Task details :: Beneath this line are the data; copy exactly the part of them that opens with the line containing "Screen dimensions: 945x600" and closes with the line containing "You are a computer-use agent. Image", and only that part.

··· Exercise materials

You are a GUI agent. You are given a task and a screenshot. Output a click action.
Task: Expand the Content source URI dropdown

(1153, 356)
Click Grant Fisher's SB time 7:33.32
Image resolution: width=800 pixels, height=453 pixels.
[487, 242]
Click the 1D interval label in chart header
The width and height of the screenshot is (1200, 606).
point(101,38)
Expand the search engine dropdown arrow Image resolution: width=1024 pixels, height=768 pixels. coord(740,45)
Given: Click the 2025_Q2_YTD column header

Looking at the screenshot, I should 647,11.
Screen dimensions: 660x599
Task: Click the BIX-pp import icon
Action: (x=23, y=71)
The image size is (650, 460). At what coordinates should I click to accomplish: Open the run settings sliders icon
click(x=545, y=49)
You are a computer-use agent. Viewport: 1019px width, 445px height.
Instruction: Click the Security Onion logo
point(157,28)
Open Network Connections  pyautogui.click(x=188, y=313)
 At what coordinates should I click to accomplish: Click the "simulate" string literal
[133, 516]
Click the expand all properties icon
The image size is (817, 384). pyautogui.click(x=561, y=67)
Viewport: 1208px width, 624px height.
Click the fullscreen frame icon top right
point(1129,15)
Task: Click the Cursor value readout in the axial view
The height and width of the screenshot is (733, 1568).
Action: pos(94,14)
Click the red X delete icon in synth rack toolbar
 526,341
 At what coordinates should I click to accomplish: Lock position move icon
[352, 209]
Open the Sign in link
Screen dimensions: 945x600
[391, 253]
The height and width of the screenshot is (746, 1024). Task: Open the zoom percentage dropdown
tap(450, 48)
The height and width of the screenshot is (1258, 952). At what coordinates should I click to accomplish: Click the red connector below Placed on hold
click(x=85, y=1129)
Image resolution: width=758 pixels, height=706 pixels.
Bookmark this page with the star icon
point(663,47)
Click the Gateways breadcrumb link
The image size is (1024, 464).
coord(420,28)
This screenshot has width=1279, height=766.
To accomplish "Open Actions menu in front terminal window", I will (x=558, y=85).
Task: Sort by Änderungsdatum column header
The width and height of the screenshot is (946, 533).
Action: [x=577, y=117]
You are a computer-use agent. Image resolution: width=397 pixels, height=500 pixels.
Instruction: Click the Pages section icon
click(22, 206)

······

Exercise answer ::
Screen dimensions: 945x600
[391, 253]
The height and width of the screenshot is (746, 1024). Task: Open the zoom percentage dropdown
tap(450, 48)
The height and width of the screenshot is (1258, 952). At what coordinates should I click to accomplish: Click the red connector below Placed on hold
click(x=85, y=1129)
Image resolution: width=758 pixels, height=706 pixels.
Bookmark this page with the star icon
point(663,47)
Click the Gateways breadcrumb link
The image size is (1024, 464).
coord(420,28)
This screenshot has width=1279, height=766.
To accomplish "Open Actions menu in front terminal window", I will (x=558, y=85).
Task: Sort by Änderungsdatum column header
The width and height of the screenshot is (946, 533).
Action: [x=577, y=117]
You are a computer-use agent. Image resolution: width=397 pixels, height=500 pixels.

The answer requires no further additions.